India’s focus on low-cost but high-quality medical devices and Switzerland’s strength in translational medical technologies (lab to market) is definitely a high potential area. We see a lot of early or mid-stage startups in both countries working on IoT enabled medical devices, where collaborative ventures can be explored for the world market. For example, Smart Cardia, an EPFL spin-off is tackling prevalent cardiac disease through a wearable cloud-based monitoring solution that notifies dangers in heartbeat like arrhythmia to doctors. In 2016, Swissnex India helped Smartcardia to launch trials with Manipal Hospitals in India.
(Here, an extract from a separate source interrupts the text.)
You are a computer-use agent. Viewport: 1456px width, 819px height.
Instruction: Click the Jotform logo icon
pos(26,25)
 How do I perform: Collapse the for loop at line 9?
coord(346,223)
As well, this year, we have partnered up with Robert Bosch India Engineering (RBIE) to identify Swiss start-ups, amongst others, in the healthcare sector.
Academia-Industry Training Camp
Moreover, at swissnex India we believe that fostering exchange among students, young researchers and entrepreneurs lays the foundation for future collaboration. Therefore, swissnex India has been running the Academia-Industry Training Camp together with SINE, IIT Bombay, for the past three years. Co-funded by the Department of Science and Technology (DST) and the Swiss State Secretariat for Education, Research & Innovation (SERI), the mission of AIT is to help researchers, take the plunge into entrepreneurship, by building a bridge from academia to industry, through a 1-week intense training camp in India, followed by another week in Switzerland. Lastly, in September we have launched the new ThinkSwiss Research Scholarship Program, which provides grants to Indian undergraduate and graduate students for a summer long (3 months) research internship at a Swiss University.
LifeSciences & healthtech is and will remain one of swissnex India’s focus areas because we believe bringing leading healthcare innovators from Switzerland and India together will not only drive growth and gain new technology knowhow for stakeholders, but also advance high-quality healthcare at optimized cost globally.